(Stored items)
- Opening Delimiter -
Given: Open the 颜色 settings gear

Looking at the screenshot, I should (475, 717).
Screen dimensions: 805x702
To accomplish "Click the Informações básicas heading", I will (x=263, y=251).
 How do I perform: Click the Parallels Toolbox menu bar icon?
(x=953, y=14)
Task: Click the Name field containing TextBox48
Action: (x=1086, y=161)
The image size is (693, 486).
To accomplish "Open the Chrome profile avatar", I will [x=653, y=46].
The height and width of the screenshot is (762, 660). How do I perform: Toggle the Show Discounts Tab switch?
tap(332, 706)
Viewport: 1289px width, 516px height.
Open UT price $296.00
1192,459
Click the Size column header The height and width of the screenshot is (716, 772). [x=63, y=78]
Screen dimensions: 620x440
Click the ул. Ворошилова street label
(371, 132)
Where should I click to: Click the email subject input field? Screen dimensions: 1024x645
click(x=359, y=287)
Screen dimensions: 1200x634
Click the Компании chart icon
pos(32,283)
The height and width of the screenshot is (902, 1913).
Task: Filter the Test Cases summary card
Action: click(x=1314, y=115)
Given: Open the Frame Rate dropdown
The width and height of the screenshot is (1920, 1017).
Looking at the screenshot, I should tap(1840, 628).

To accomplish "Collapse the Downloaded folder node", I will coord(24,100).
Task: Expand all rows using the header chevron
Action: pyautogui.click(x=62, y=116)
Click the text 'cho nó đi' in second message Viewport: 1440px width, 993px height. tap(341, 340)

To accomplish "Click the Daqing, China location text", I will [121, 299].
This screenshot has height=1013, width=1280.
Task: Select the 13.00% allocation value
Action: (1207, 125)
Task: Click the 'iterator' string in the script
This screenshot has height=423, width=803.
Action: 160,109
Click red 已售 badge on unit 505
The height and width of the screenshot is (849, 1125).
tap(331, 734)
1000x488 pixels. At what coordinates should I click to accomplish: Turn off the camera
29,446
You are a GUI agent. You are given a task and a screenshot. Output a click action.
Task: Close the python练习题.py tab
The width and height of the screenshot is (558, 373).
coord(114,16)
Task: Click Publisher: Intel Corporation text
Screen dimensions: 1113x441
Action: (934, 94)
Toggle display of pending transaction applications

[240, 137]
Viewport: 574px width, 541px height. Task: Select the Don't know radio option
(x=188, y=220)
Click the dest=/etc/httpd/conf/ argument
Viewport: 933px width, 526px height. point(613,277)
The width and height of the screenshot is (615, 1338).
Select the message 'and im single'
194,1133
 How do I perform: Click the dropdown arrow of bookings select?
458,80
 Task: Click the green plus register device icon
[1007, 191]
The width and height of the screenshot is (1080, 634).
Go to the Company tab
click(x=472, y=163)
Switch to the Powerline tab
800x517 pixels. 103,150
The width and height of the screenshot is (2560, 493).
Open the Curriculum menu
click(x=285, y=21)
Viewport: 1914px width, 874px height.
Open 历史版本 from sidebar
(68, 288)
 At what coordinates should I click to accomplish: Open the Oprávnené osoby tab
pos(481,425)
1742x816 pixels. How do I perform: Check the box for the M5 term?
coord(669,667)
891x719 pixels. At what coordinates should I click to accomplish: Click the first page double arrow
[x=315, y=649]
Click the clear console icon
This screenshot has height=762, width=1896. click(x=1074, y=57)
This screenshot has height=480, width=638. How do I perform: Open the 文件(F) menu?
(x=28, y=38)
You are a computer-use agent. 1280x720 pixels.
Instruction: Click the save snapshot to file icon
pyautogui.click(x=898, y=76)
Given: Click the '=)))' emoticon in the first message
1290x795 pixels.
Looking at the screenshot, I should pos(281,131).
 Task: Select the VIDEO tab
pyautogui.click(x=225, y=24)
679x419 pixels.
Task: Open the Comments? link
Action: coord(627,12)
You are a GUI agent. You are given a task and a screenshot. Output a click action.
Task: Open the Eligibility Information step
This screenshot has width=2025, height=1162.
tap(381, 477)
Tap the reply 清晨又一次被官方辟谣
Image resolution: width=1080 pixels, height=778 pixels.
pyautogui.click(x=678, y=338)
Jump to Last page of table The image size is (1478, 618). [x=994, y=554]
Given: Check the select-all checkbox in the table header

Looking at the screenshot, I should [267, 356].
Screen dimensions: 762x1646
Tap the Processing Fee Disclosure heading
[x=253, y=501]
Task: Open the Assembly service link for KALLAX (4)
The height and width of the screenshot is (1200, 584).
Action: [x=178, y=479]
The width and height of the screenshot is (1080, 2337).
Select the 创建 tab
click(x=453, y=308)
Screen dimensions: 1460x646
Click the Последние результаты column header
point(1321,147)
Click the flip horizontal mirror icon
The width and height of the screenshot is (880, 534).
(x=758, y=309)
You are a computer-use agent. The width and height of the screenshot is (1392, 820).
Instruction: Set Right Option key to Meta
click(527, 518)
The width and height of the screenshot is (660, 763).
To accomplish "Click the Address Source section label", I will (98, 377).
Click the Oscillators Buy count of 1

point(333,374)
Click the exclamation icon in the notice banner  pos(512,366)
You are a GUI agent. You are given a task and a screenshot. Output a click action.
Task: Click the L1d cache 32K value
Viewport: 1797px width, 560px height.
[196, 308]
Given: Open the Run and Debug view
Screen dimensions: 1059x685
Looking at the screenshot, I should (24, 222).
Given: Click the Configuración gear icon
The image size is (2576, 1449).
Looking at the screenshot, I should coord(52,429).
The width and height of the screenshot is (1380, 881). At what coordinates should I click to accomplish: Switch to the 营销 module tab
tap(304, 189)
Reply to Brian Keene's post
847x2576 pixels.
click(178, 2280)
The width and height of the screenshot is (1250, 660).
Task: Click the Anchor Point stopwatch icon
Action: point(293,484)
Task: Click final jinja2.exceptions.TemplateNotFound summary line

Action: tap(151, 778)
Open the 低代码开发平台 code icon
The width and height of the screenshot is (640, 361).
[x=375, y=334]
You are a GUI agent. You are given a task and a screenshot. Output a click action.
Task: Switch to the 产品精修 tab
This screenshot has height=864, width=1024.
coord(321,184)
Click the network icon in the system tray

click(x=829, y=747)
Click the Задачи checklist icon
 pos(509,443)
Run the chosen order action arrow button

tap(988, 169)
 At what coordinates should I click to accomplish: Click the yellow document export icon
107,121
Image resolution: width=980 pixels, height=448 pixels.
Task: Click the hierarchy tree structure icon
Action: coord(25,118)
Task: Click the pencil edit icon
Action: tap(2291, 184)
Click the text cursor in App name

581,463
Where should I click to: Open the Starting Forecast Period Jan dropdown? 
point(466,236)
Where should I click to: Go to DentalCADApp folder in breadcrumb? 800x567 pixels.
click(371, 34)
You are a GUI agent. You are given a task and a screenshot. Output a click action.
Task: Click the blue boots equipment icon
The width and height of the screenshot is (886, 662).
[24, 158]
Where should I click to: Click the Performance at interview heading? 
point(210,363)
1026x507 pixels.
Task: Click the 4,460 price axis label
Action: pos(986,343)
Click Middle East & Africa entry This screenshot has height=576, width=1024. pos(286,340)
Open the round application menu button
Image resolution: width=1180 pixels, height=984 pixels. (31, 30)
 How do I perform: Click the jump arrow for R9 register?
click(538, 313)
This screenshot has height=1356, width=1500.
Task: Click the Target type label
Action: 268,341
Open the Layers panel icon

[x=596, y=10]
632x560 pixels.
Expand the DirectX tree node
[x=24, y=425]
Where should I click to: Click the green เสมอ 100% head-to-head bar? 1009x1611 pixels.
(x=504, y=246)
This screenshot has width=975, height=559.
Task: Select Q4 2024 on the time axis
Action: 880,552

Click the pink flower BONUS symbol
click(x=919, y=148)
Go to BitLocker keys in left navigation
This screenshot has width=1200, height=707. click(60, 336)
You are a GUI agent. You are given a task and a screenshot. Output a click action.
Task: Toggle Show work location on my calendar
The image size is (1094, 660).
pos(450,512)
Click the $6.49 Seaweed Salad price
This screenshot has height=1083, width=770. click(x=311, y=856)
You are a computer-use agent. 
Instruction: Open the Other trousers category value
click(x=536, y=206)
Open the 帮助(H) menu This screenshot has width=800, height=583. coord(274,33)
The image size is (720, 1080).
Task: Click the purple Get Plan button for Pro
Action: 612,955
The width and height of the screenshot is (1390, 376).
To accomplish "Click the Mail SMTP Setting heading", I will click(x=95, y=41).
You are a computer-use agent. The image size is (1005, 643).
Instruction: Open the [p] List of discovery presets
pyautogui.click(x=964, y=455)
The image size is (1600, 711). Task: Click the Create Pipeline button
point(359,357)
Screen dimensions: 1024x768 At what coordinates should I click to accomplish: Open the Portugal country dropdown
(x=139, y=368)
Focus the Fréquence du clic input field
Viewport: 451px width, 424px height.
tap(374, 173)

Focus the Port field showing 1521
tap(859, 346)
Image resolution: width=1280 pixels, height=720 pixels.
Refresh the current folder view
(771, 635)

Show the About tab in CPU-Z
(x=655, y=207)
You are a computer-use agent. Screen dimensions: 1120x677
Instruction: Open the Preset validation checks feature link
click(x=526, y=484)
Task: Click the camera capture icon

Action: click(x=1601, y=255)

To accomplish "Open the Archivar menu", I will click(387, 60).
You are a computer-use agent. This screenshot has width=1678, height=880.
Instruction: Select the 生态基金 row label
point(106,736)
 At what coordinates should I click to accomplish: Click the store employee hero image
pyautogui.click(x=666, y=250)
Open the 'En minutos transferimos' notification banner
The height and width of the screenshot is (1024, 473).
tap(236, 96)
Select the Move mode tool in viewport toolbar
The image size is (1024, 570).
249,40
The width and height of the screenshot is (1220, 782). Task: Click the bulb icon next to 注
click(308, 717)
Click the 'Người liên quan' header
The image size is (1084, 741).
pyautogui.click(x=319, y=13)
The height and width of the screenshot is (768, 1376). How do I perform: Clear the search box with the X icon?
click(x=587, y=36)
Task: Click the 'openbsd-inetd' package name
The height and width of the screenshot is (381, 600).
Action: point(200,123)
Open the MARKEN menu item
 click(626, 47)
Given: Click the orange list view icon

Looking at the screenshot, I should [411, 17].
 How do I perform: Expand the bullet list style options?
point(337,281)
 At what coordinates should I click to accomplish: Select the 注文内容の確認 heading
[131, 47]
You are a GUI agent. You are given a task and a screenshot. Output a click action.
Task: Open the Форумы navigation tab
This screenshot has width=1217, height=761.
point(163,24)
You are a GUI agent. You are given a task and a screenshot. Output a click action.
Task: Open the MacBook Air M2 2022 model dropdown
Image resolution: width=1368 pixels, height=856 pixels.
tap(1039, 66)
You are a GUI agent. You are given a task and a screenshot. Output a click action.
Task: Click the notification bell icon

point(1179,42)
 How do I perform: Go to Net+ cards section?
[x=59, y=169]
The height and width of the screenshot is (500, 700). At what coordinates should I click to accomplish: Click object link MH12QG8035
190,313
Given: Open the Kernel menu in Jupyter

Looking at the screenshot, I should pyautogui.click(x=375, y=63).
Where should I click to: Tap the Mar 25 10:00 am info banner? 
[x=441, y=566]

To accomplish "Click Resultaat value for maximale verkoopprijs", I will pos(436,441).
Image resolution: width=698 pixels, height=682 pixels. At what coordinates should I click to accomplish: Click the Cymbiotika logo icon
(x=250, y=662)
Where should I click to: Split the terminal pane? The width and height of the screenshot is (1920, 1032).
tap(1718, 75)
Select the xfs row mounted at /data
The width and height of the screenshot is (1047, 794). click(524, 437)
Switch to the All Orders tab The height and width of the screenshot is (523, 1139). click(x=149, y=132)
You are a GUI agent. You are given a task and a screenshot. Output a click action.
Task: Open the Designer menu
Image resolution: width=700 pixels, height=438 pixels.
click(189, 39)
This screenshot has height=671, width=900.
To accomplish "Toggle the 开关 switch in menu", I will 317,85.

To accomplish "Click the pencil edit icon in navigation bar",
- Closing Delimiter -
TRY IT: Search the entries for "computer" and copy out each line that has it.

TASK RESPONSE:
You are a computer-use agent. 1280x720 pixels.
You are a computer-use agent. The width and height of the screenshot is (1392, 820).
You are a computer-use agent. 
You are a computer-use agent. The image size is (1005, 643).
You are a computer-use agent. Screen dimensions: 1120x677
You are a computer-use agent. This screenshot has width=1678, height=880.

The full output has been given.